- **Work request**: Name every fundamental base that the notes on DNA transcription list, giving each base's letter abbreviation.

- **Extract**:
[Start of Attachment]

Notes: DNA Transcription in MATLAB


What is DNA Transcription?

Transcription is the process by which your DNA creates RNA, and is an essential part of life. Computationally we can look at DNA and RNA as being composed of a sequence of several fundamental bases: adenine (A), guanine (G), cytosine (C), thymine (T), and uracil (U). While the biological process of transcription is quite complex, the high level expression of what happens in terms of bases is quite simple.

For an input DNA sequence composed of A, G, C, and T, the output is an RNA sequence composed of A, G, C, and U where:

For example:

 
Input  DNA: ATTGCGAGTC
Output RNA: UAACGCUCAG

Goal today:

There is one last complication however. In practice DNA seqeuences are quite long- for example the human genome is over three billion base pairs. Thus, genome data is always stored digitally rather than entered or worked with by hand. Thus our goal today is to write a function that takes two input arguments: the name of an input file and the name of an output file.

[End of Attachment]

- **Data below**:
[Start of Attachment]

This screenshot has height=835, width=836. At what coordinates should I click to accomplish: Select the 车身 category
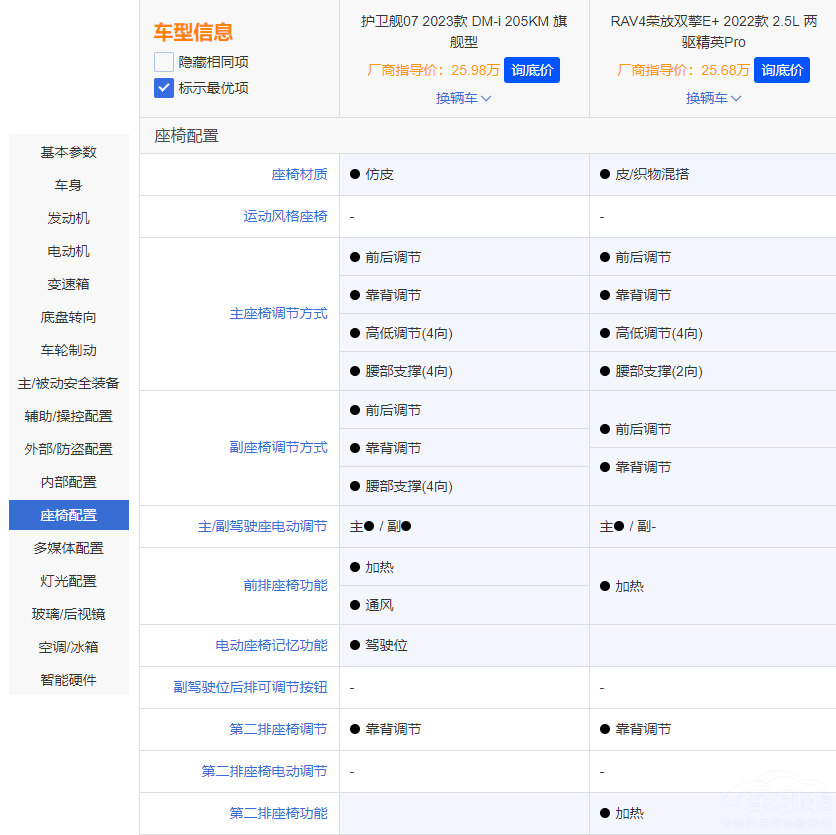pyautogui.click(x=67, y=185)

[End of Attachment]

- **Answer box**: Adenine (A), guanine (G), cytosine (C), thymine (T), and uracil (U).